Nonsense, humor negro e nostalgia

Impressões sobre A Hora Final, de Joseph Keller

Há mais de 40 anos atrás, Joseph Heller escreveu o seu desde então festejado Ardil 22. Em 1994 ele publicou a continuação: A Hora Final.

Visto que ainda não consegui ler o primeiro, só posso dar minhas impressões do segundo. Já conheço Heller por seus Imaginem Que… (Picture This) e Gold Vale Ouro (Good As Gold). Desta vez, o absurdo presente nas situações também se avoluma nos diálogos; ri-se pelo acúmulo de nonsense numa breve troca de palavras entre suas personagens. Os alvos — a cultura americana decadente, a política interna dos EUA que inclui a figura presidencial, a corrupção, o tráfico de influência, a violência e a miséria num dos grandes centros urbanos do mundo — Nova York — os serviços de espionagem e contra-espionagem — são impiedosamente satirizados. Há seqüências impagáveis.

O capítulo 2 é de uma concisão que poderia passar por um miniconto. O que lhe segue, o capítulo 3, causa gargalhadas (estou falando de gargalhadas, não de sorrisos ou risinhos). Heller acompanha suas personagens vindos de Ardil 22, agora muito mais velhos, enfrentando coisas tão comuns quanto filhos adultos incapazes de se aprumarem na vida (na linguagem americana, “losers”), divórcios e doenças terminais (ou a ausência destas).Yossarian, Milo, Sammy, o capelão Tappman, Lew, desfilam nessas páginas mesclando paródia, humor negro e também reminiscências que soam como nostalgia – de Heller? — de um tempo que teria sido mais simples e mais autêntico. Talvez mais feliz.

Heller alterna a vez nos capítulos, colocando figuras como Sammy e Lew para narrarem na primeira pessoa — o capítulo um abre com Sammy dizendo: “Quando as pessoas de nossa idade falam da guerra, não é do Vietnã…” e encerra esse primeiro encontro conosco, leitores, com essas palavras referentes à infância: “Ninguém era rico”.

Os capítulos narrados por Sammy ou por Lew são plenos de lembranças; sobressai aí o tom nostálgico do romance. Naqueles narrados na terceira pessoa focalizando Yossarian, Milo, Noodles Cook e outros, predomina a sátira, as falas nonsense, onde os alvos de Heller são atacados com uma inteligência agressiva. É possível que os capítulos do primeiro tipo não deixem de ser uma crítica, porém como que feita com uma lágrima disfarçada.

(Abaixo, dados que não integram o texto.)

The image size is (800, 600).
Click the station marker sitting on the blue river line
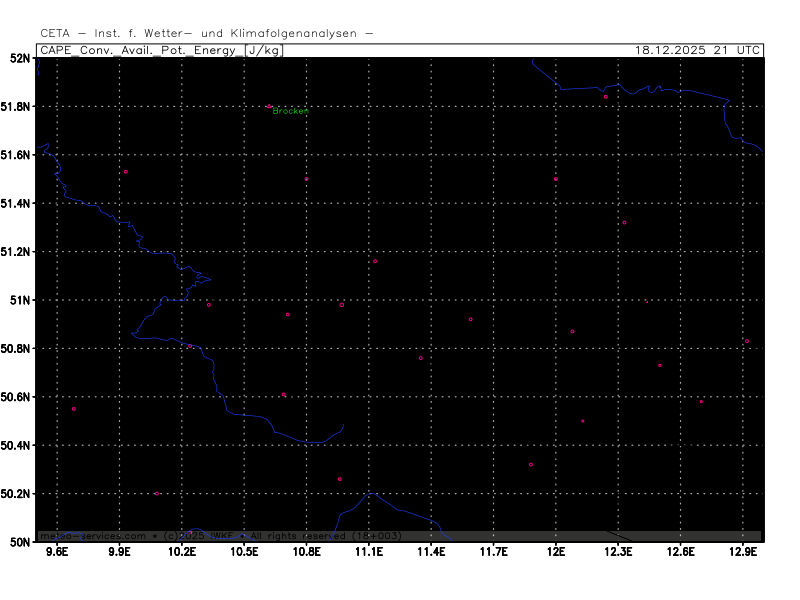coord(189,346)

Às vezes, porém, Heller erra a mão; algumas cenas que deveriam ser engraçadas ultrapassam a medida, alongam-se e então prejudicam o efeito pretendido (livro 4, capítulo 11, págs. 119-123). Nada que anule os méritos deste romance divertido e saudosista, em que o próprio Joseph Heller é “meio-personagem”, mais de uma vez mencionado pelas personagens que criou; a brincadeira se repete com a “citação” dentro da trama de um outro escritor que também ficou famoso escrevendo sobre os horrores da guerra — Kurt Vonnegut, autor de Matadouro 5 (título aludido em mais de uma passagem).

O resto é o final apocalíptico — à americana. À Joseph Heller.